Copy the following listing line for line, without changing anything.

» Task data:
══════

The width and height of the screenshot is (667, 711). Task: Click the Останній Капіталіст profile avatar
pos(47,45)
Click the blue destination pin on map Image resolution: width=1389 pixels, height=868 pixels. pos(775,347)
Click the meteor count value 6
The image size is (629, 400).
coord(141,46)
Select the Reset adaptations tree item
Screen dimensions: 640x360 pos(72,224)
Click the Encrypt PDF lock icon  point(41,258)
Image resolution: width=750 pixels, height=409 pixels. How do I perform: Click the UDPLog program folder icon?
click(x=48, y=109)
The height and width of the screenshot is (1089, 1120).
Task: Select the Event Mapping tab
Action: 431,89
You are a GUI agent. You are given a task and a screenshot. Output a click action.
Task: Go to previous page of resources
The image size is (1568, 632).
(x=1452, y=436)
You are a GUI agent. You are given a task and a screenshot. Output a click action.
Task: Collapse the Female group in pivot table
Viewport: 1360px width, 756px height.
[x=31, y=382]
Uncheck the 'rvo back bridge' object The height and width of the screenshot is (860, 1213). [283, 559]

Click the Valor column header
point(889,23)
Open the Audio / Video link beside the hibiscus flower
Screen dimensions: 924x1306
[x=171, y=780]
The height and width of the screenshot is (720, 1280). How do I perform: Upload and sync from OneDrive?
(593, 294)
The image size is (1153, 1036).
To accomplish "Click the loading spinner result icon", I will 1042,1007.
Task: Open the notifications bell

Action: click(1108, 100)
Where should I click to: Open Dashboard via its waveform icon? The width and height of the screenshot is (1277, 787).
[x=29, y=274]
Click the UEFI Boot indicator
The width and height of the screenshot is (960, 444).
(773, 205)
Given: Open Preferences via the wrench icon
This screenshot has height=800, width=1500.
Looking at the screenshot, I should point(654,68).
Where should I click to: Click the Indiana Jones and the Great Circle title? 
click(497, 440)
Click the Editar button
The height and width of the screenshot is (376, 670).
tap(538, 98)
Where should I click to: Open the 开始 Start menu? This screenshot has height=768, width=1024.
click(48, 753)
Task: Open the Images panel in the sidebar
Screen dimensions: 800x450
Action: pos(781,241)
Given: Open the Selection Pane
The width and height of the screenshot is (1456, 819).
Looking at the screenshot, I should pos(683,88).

══════

» Answer:
The width and height of the screenshot is (667, 711). Task: Click the Останній Капіталіст profile avatar
pos(47,45)
Click the blue destination pin on map Image resolution: width=1389 pixels, height=868 pixels. pos(775,347)
Click the meteor count value 6
The image size is (629, 400).
coord(141,46)
Select the Reset adaptations tree item
Screen dimensions: 640x360 pos(72,224)
Click the Encrypt PDF lock icon  point(41,258)
Image resolution: width=750 pixels, height=409 pixels. How do I perform: Click the UDPLog program folder icon?
click(x=48, y=109)
The height and width of the screenshot is (1089, 1120).
Task: Select the Event Mapping tab
Action: 431,89
You are a GUI agent. You are given a task and a screenshot. Output a click action.
Task: Go to previous page of resources
The image size is (1568, 632).
(x=1452, y=436)
You are a GUI agent. You are given a task and a screenshot. Output a click action.
Task: Collapse the Female group in pivot table
Viewport: 1360px width, 756px height.
[x=31, y=382]
Uncheck the 'rvo back bridge' object The height and width of the screenshot is (860, 1213). [283, 559]

Click the Valor column header
point(889,23)
Open the Audio / Video link beside the hibiscus flower
Screen dimensions: 924x1306
[x=171, y=780]
The height and width of the screenshot is (720, 1280). How do I perform: Upload and sync from OneDrive?
(593, 294)
The image size is (1153, 1036).
To accomplish "Click the loading spinner result icon", I will 1042,1007.
Task: Open the notifications bell

Action: click(1108, 100)
Where should I click to: Open Dashboard via its waveform icon? The width and height of the screenshot is (1277, 787).
[x=29, y=274]
Click the UEFI Boot indicator
The width and height of the screenshot is (960, 444).
(773, 205)
Given: Open Preferences via the wrench icon
This screenshot has height=800, width=1500.
Looking at the screenshot, I should point(654,68).
Where should I click to: Click the Indiana Jones and the Great Circle title? 
click(497, 440)
Click the Editar button
The height and width of the screenshot is (376, 670).
tap(538, 98)
Where should I click to: Open the 开始 Start menu? This screenshot has height=768, width=1024.
click(48, 753)
Task: Open the Images panel in the sidebar
Screen dimensions: 800x450
Action: pos(781,241)
Given: Open the Selection Pane
The width and height of the screenshot is (1456, 819).
Looking at the screenshot, I should pos(683,88).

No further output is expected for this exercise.